Hi I’m trialing the free version of the tool as my team explores potential labeling options. I’ve integrated my account with aws and successfully created a small dataset with some images using the python sdk.
I’m interested in using your data explorer, specifically the embedding/similarity search capabilities. I’ve embedded my images into 128 dim space per https://github.com/Labelbox/labelbox-python/blob/develop/examples/basics/data_row_metadata.ipynb
I’ve also created a metadata schema for a enum in my account “label_id”.
I have a create_metadata
function for creating metadata for a row. When I don’t add the ‘label_id’ and ‘embedding’ metadata fields the dataset is appropriately uploaded and I can see it in the catalog view. When I add either of the ‘label_id’/‘embedding’ metadata fields (together or separately) the code completes successfully, but the created dataset in the catalog has nothing in it. When I dig into the code, the task from wait_til_done()
has the status ‘FAILED’ which is returned from the labelbox server.
Can you please explain what I am doing wrong?

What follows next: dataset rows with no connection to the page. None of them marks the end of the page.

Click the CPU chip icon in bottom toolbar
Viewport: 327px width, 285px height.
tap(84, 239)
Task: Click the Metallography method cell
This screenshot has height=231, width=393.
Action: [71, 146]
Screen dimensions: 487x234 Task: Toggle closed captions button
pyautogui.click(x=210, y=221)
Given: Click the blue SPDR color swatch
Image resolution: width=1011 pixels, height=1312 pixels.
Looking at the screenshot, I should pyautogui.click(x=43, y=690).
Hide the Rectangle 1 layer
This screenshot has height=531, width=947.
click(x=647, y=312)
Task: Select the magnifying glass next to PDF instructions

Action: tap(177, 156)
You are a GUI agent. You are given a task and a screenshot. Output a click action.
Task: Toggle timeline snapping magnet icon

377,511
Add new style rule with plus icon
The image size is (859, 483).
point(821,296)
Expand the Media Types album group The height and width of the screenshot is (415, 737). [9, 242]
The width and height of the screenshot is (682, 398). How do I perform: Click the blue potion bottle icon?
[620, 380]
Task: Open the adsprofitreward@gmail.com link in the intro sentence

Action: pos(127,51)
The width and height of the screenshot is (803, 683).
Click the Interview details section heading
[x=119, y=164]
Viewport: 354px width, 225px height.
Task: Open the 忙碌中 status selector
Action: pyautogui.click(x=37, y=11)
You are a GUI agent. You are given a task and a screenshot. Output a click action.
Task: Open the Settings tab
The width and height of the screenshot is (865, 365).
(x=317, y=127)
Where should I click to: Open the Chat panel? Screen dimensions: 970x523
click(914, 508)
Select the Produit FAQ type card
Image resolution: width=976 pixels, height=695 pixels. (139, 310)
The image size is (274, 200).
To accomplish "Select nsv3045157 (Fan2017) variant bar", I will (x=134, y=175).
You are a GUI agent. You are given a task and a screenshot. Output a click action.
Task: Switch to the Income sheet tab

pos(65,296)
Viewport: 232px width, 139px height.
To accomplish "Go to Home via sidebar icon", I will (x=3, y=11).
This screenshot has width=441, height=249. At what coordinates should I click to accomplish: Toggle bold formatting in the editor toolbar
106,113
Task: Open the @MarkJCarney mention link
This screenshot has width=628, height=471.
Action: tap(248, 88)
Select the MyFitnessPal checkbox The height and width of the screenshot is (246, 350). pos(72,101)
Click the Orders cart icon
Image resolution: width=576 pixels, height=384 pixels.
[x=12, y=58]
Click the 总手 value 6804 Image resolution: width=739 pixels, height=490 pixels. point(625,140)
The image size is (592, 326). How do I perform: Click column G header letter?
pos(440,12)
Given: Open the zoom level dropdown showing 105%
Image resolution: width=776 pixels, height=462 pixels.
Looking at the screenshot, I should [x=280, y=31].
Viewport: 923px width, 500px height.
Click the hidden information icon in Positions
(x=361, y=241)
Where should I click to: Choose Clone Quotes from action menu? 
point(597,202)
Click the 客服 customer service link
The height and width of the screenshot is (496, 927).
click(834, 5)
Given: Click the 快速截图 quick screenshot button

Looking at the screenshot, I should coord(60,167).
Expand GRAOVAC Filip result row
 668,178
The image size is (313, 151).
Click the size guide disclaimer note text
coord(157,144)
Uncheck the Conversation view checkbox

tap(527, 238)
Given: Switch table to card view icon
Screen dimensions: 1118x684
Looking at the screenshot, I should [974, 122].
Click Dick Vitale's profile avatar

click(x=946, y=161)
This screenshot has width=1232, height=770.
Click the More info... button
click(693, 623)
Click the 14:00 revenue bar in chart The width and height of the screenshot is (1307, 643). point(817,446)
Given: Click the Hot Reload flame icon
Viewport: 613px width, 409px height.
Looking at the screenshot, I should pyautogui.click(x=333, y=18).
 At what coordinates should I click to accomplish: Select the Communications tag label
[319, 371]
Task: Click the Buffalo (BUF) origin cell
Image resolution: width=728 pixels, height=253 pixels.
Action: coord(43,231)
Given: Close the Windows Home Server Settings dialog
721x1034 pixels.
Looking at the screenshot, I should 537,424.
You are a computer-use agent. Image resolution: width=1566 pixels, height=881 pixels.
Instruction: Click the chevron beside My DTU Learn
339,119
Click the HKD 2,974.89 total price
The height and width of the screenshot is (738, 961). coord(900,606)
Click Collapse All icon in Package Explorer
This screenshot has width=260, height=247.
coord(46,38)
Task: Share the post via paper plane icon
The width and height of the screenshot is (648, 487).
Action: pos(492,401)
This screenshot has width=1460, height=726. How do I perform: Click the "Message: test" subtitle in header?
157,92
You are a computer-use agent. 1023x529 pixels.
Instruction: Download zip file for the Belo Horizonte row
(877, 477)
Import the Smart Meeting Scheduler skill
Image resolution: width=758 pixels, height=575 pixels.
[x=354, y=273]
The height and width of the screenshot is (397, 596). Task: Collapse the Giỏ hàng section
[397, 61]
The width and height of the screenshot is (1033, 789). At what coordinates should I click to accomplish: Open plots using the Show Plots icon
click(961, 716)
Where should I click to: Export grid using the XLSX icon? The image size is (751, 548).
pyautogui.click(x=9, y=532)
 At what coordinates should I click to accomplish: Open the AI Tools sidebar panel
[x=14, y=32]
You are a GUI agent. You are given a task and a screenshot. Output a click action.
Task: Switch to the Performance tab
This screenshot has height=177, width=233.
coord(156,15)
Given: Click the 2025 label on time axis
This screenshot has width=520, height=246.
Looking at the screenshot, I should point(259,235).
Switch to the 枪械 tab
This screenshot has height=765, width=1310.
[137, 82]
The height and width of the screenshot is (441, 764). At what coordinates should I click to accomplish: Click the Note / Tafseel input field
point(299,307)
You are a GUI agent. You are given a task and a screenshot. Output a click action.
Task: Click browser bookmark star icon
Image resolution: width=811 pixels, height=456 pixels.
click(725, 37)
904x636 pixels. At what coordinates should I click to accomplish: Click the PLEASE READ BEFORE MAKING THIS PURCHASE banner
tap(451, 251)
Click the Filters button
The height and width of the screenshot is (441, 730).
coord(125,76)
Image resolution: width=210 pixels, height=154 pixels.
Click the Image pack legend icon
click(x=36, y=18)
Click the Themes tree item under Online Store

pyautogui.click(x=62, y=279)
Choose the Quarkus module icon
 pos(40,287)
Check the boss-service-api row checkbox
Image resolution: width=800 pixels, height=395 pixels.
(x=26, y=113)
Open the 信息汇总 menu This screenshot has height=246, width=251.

In addition, it would be nice if the server sent back a more descriptive error status.
Below I’ve put the relevant parts of my code.
Thank you!
def create_row(lb_client, t):
metadata_fields: List[DataRowMetadataField] = create_metadata(lb_client, t)
row = {
"row_data": t.s3_web_url,
"external_id": str(uuid4()),
"metadata_fields": metadata_fields,
}
return row
def create_metadata(lb_client, t) -> List[DataRowMetadataField]:
## Fetch metadata schema ontology. A Labelbox workspace has a single metadata ontology.
metadata_ontology = lb_client.get_data_row_metadata_ontology()
# List all available fields
metadata_ontology.fields
metadata_fields = []
# Construct a metadata field of Enums options
train_schema = metadata_ontology.reserved_by_name["split"]["train"]
split_metadata_field = DataRowMetadataField(
schema_id=train_schema.parent, # specify the schema id
value=train_schema.uid, # typed inputs
)
metadata_fields.append(split_metadata_field)
label_schema = metadata_ontology.custom_by_name["label"][ClassLabels.from_guid(t.label).name.lower().replace(' ','').replace('-','')]
label_metadata_field = DataRowMetadataField(
schema_id=label_schema.parent,
value=label_schema.uid
)
metadata_fields.append(label_metadata_field)
embedding: np.ndarray = np.load(t.embedding_path)
embedding_metadata_field = DataRowMetadataField(
schema_id=metadata_ontology.reserved_by_name["embedding"].uid,
value=embedding.tolist(), # convert from numpy to list
)
metadata_fields.append(embedding_metadata_field)
return metadata_fields
rows = [create_row(lb, t) for t in list(df.itertuples())[:10]][:1]
dataset = lb.create_dataset(name="Test")
task = dataset.create_data_rows(rows)
task.wait_till_done()